• **Work instructions**
**a)** Edit the passage on GOP debate misstatements and reproduce everything from "I am convinced" down to "likely to vote?", changing "minority" to "fringe".
**b)** In the passage on GOP debate misstatements, what share of America's 2014 oil imports came from Mexico?

Factcheck has posted a lengthy list of GOP “misstatements,” ranging from relatively minor errors (as when Rick Santorum–who isn’t going anywhere anyway– said “10 years ago I put the sanctions on Iran’s nuclear program,” when he really sponsored a bill that largely codified existing sanctions) to more consequential assertions (for example, Lindsey Graham repeated the claim that the U.S. spends $350 billion “to buy oil from people who hate our guts,” although over a third of America’s oil imports in 2014 came from Canada, and another 9 percent from Mexico.)
A disquieting number of the misstatements made during the debate cannot fairly be labeled “lies” because those uttering them so clearly had no idea what they were talking about. (“Targeted” carpet-bombing? really?)
And therein lies the real problem. We have these embarrassingly unqualified candidates because we have large numbers of civically-illiterate citizens. People supporting Trump, Cruz, Carson, et al, apparently don’t know when they misstate facts, don’t know when proposals they are applauding (deporting 11 million Mexicans, only allowing Christian Syrians to enter the country, etc.) are impossible or unconstitutional or both.
I am convinced that the voters responding to the ignorance, nationalism and racism being delivered by the “clown car” candidates are a minority. Most Americans are better–and smarter– than that.
The question, however, is: who is more likely to vote?

• **Information**
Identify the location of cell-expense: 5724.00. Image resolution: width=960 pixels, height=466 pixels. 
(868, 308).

==

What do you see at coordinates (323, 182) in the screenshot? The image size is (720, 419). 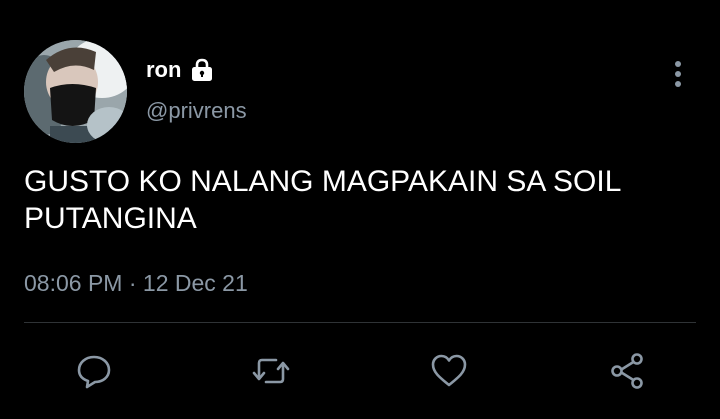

• **Activity answers**
**a)**
I am convinced that the voters responding to the ignorance, nationalism and racism being delivered by the “clown car” candidates are a fringe. Most Americans are better–and smarter– than that.
The question, however, is: who is more likely to vote?

**b)** 9 percent